I'm trying to understand and take advantage of the ARMv8 ABI when choosing between pass-by-value versus pass-by-const&. In particular I have a struct that's a "Homogeneous Floating-point Aggregate (HFA)" in ARM lingo. I'll paste in some results from godbolt using armv8-a clang 18.1.0 with -O compiler switch. (I see similar disassembly results on my mac using Xcode 15.)
struct Thing {
const double x,y;
Thing( double a, double b) : x(a), y(b){}
Thing( const Thing& other) = default;
// Thing( const Thing& other) : x(other.x), y(other.y) {}
};
double diff( Thing t) {
return t.x - t.y;
}
double baz(double x, double y)
{
Thing i = {x, 5.};
return diff(i);
}
I'm going to compare the defaulted copy constructor to the one I typed in. As written above, I get:
diff(Thing): // @diff(Thing)
fsub d0, d0, d1
ret
baz(double, double): // @baz(double, double)
fmov d1, #-5.00000000
fadd d0, d0, d1
ret
That looks good. The interface to diff(Thing) was for the caller to stick the two doubles into the register pair (d0,d1) and return the answer in register d0. There's no memory accessed anywhere--no mucking with the SP or LP; no stack frame created anywhere; no need to have the argument ever live in memory. And baz(double, double) looks good too. Everything inlined--no Thing even came to life.

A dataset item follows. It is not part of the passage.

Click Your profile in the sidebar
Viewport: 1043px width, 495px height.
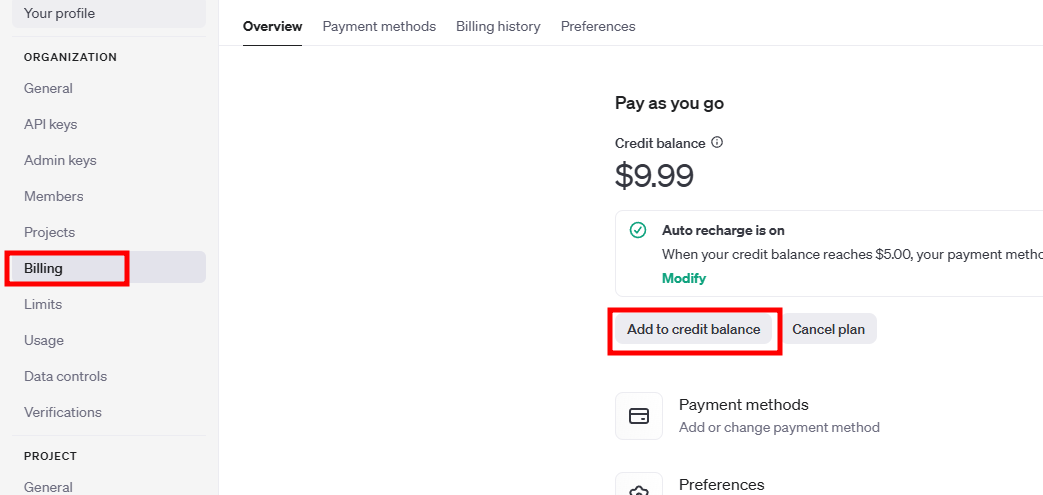click(59, 13)
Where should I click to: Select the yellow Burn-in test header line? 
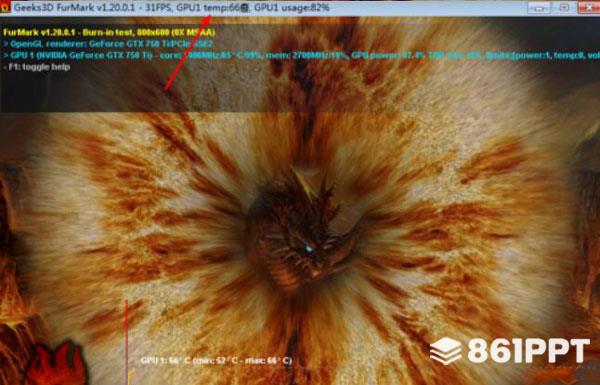pyautogui.click(x=109, y=33)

But when I switch to the other version of the copy constructor, I get this for diff(Thing):
diff(Thing): // @diff(Thing)
ldp d0, d1, [x0]
fsub d0, d0, d1
ret
Suddenly now the caller needs to place the Thing in memory someplace and pass a pointer to that memory in x0. Then diff(Thing) has to go fetch the pair of doubles from that memory location. Ouch.

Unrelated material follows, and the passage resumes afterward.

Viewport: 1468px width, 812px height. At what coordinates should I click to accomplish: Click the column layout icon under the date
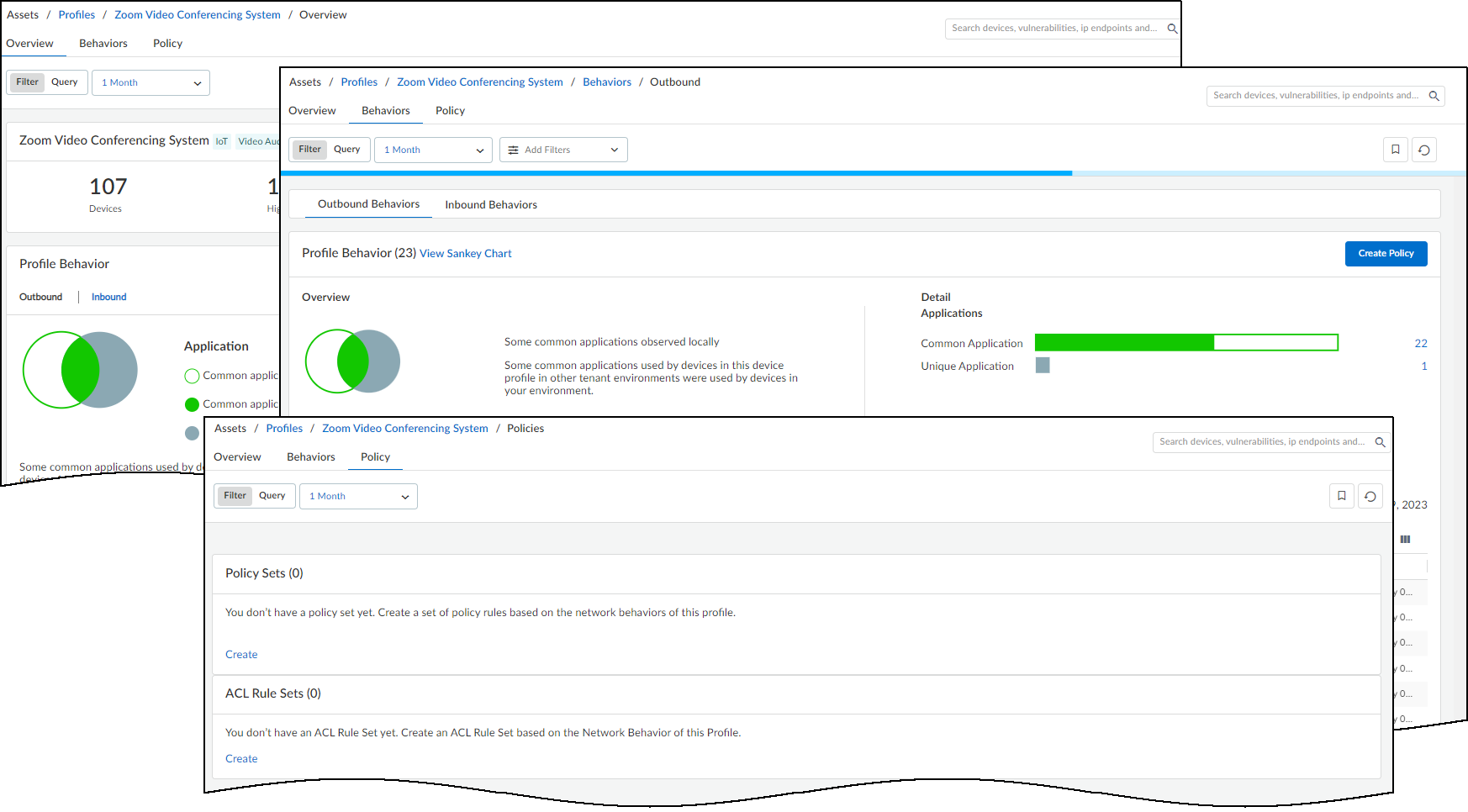[x=1405, y=540]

The diff(Thing) signature didn't change, but suddenly the ABI is completely different! Is this drastic difference documented somewhere? Why isn't my hand-typed copy-constructor just as good as the defaulted one? I'm glad so much got inlined for baz, but I want to know what is the best practice that I can hang on my wall? For example, for structs like this do I want:
bool operator==( const Thing& lhs, const Thing& rhs)
or
bool operator==( Thing lhs, Thing rhs)
or
(let the compiler make one)
I would like an explanation of the drastic difference above and advice on value v. const& parameters.